RECORDS TO USE start

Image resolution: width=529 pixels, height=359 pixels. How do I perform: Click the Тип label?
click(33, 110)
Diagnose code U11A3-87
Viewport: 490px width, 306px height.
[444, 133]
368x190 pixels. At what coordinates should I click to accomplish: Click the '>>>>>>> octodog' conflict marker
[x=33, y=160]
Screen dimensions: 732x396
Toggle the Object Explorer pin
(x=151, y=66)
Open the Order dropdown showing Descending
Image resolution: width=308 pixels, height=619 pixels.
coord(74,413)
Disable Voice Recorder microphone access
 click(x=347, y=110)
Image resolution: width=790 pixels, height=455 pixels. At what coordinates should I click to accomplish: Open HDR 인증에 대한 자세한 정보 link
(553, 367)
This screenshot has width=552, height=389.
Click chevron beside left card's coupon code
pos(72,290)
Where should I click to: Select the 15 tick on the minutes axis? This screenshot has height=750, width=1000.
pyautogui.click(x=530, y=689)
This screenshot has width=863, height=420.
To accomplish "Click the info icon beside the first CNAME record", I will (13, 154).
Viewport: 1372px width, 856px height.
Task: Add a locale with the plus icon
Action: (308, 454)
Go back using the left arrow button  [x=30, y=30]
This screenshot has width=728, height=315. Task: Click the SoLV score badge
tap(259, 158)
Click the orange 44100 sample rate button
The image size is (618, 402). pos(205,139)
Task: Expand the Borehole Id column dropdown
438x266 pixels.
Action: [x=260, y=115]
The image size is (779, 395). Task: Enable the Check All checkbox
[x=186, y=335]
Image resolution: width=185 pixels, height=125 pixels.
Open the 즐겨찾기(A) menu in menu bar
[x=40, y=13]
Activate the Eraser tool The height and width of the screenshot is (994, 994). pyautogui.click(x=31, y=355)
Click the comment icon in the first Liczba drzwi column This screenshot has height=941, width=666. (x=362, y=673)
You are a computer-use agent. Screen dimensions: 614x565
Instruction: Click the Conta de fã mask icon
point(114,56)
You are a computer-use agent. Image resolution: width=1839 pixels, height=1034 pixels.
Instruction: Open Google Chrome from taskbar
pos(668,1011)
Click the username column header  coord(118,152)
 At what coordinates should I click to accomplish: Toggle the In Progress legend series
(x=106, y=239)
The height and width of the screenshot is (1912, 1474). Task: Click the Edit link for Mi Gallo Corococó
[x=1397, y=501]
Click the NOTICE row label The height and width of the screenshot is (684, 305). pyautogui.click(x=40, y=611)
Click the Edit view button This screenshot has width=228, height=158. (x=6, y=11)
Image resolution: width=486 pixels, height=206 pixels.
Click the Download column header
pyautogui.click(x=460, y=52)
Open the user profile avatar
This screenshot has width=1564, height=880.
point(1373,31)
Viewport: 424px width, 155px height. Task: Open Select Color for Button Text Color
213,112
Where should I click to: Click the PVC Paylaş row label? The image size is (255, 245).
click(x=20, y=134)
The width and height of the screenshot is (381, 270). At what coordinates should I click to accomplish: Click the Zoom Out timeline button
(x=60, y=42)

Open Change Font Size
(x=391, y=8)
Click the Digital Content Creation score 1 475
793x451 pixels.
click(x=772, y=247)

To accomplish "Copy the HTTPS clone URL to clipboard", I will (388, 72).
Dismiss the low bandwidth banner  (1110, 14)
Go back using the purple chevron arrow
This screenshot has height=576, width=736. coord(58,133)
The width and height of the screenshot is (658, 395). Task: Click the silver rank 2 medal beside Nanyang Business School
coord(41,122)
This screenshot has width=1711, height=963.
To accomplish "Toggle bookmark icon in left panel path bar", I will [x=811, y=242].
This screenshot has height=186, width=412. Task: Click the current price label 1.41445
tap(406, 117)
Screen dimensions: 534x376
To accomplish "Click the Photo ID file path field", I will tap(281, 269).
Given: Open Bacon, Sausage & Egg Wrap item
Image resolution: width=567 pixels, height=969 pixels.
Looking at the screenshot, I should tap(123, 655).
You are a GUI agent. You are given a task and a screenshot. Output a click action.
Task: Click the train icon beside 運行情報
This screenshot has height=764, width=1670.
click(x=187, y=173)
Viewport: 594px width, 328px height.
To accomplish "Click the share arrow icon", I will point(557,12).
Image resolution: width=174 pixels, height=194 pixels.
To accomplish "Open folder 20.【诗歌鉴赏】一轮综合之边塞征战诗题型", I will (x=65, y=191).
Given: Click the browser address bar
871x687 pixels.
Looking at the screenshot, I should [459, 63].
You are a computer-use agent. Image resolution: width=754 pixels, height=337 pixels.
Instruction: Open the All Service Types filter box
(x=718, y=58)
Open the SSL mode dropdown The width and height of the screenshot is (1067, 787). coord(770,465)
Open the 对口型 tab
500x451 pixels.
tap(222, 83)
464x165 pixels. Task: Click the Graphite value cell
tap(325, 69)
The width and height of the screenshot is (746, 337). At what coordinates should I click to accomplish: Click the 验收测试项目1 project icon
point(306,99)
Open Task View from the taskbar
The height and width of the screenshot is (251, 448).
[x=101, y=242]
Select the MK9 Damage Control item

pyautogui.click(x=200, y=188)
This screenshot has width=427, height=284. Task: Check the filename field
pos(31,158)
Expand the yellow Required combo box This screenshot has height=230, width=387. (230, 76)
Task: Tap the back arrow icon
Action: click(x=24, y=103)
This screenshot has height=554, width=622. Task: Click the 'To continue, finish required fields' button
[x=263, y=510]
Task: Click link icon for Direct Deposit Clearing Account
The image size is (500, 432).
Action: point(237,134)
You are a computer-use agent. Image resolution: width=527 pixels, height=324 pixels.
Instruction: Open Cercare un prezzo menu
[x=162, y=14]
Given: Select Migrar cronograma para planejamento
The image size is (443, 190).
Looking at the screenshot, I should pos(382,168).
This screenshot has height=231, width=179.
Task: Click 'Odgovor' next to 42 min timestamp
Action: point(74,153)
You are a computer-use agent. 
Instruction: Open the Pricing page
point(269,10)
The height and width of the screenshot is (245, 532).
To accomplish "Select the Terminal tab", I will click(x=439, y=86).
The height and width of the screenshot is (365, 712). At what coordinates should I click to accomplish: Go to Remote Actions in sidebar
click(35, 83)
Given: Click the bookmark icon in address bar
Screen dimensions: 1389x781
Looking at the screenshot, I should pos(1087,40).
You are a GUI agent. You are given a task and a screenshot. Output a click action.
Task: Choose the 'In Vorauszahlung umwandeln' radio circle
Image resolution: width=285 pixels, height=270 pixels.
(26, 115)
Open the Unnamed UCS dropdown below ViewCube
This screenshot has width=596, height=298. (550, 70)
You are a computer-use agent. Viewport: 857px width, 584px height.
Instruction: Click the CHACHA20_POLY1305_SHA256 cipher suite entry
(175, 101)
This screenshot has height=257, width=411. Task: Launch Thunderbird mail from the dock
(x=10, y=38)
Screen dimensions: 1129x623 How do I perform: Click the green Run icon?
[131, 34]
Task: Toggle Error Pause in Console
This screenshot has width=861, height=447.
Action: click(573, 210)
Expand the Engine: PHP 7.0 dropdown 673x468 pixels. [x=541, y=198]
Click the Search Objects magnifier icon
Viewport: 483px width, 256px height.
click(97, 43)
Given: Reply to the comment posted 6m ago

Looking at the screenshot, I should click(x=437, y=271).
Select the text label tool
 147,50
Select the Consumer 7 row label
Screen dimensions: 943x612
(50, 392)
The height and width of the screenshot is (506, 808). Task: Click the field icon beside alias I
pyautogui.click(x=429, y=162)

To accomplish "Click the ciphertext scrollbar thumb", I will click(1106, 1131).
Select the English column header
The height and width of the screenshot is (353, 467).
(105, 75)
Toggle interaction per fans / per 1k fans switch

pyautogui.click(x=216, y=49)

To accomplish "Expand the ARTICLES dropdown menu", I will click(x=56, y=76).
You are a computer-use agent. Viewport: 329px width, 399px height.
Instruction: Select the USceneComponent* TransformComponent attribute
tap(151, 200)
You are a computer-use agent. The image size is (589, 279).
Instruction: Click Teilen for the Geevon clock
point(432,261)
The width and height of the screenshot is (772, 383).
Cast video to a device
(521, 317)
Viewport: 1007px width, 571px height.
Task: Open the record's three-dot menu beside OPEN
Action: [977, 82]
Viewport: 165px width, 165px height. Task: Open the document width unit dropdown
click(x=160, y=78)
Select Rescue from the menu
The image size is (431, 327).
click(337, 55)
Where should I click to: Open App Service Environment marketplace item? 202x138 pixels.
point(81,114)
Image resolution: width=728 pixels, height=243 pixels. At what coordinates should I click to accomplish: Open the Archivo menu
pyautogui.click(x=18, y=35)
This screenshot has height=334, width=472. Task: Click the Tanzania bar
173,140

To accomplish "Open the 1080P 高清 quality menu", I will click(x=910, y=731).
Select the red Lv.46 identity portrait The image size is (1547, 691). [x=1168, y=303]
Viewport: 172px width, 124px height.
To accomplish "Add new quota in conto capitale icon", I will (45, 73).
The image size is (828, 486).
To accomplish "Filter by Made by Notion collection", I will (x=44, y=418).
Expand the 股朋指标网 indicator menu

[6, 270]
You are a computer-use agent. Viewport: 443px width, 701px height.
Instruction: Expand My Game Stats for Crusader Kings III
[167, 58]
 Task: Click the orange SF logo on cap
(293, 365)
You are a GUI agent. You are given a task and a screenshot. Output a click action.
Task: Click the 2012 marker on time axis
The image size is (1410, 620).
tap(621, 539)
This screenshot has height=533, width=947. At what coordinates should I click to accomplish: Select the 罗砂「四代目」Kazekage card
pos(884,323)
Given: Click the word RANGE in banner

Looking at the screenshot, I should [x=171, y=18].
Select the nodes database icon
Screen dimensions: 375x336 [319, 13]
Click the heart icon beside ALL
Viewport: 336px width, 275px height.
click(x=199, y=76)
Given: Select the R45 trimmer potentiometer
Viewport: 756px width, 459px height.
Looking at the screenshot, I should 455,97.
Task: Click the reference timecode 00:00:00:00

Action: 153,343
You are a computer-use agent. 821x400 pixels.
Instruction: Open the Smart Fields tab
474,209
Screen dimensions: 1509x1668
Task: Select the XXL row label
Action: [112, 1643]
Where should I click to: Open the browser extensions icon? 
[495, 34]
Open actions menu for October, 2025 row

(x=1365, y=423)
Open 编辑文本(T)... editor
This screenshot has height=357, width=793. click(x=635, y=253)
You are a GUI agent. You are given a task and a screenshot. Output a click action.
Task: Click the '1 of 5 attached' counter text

RECORDS TO USE end

EXERCISE BRIEF →
Update the part that opens with the line containing "Click the Edit view" and closes with the line containing "point(1373,31)", changing "Download" to "Upload" and leaving everything else as it is.

EXERCISE OUTPUT →
Click the Edit view button This screenshot has width=228, height=158. (x=6, y=11)
Image resolution: width=486 pixels, height=206 pixels.
Click the Upload column header
pyautogui.click(x=460, y=52)
Open the user profile avatar
This screenshot has width=1564, height=880.
point(1373,31)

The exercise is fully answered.